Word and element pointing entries
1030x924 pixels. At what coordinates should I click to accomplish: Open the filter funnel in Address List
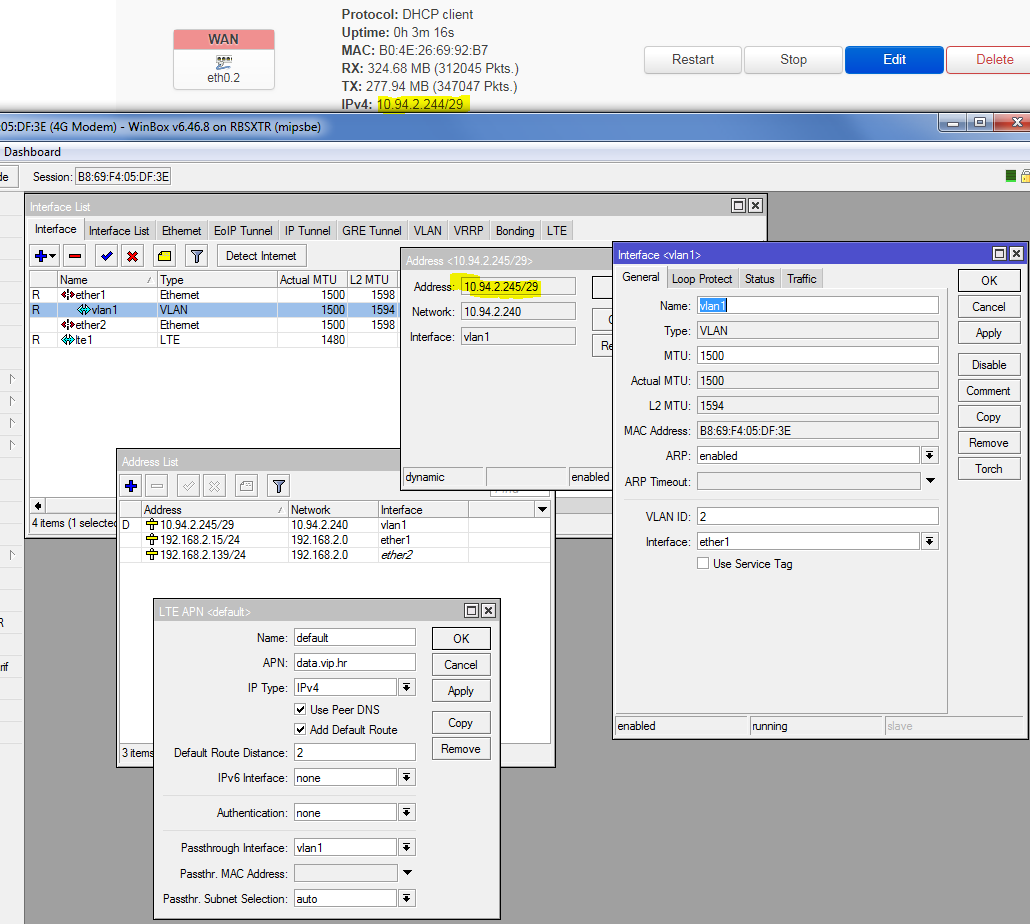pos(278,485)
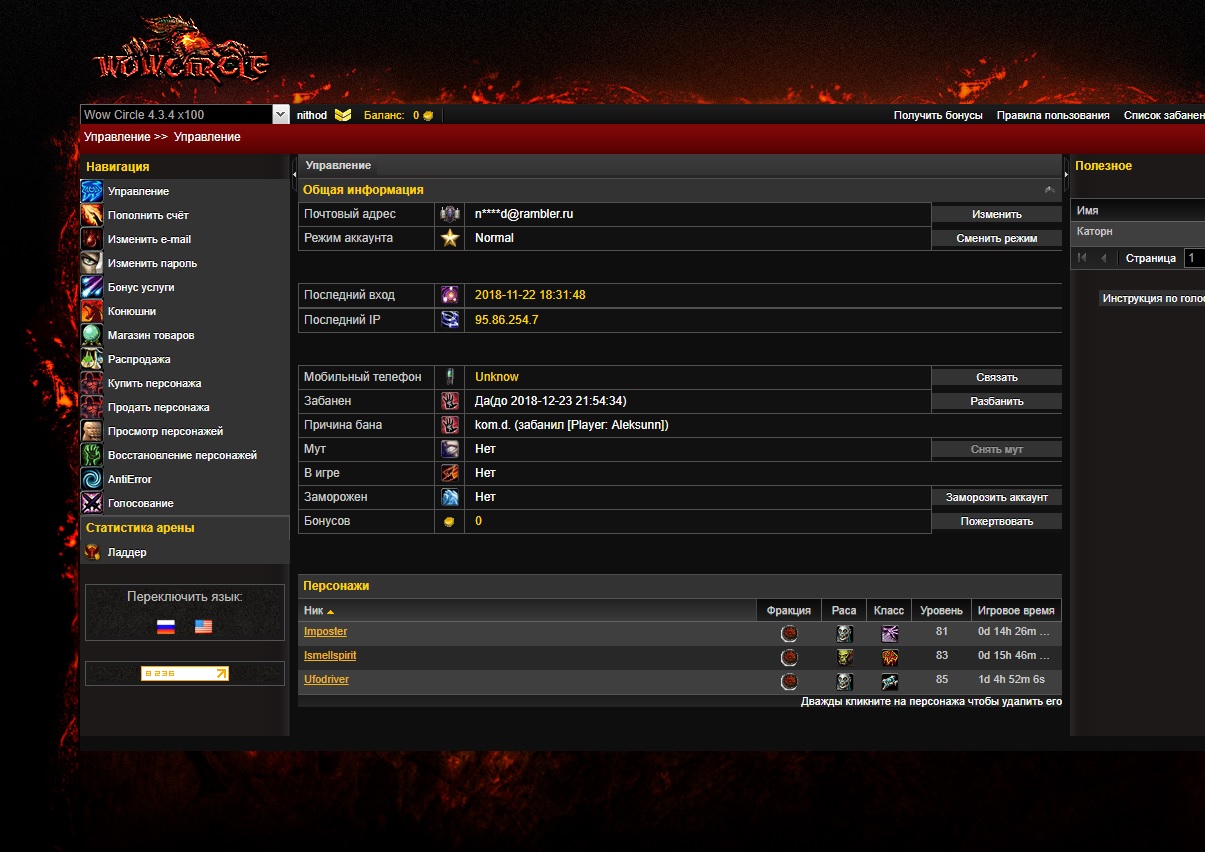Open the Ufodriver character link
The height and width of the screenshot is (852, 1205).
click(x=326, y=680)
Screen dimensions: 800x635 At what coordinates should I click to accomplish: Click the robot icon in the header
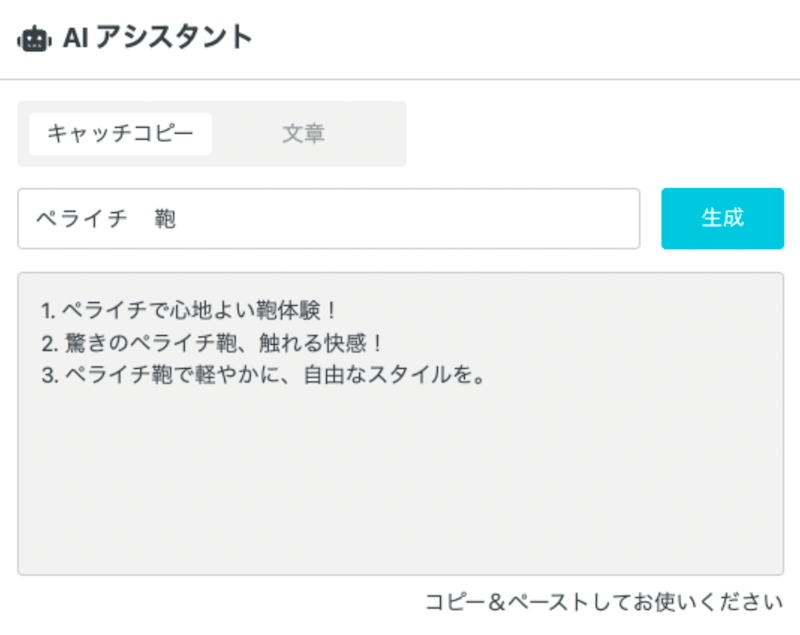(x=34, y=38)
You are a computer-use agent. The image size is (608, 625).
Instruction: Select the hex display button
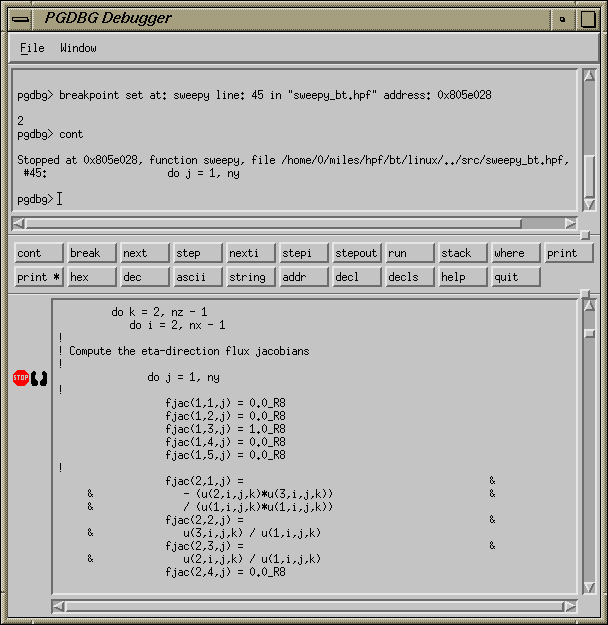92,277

**Given request:**
Switch each "coordinates" in the material to "position" and leave every other part unchanged. Write out the lines again without the pictures.

**Full solution:**
1030x924 pixels. At what position should I click to accomplish: Open the filter funnel in Address List
pos(278,485)
Open the Ufodriver character link
The height and width of the screenshot is (852, 1205).
click(x=326, y=680)
Screen dimensions: 800x635 At what position should I click to accomplish: Click the robot icon in the header
(x=34, y=38)
You are a computer-use agent. The image size is (608, 625).
Instruction: Select the hex display button
92,277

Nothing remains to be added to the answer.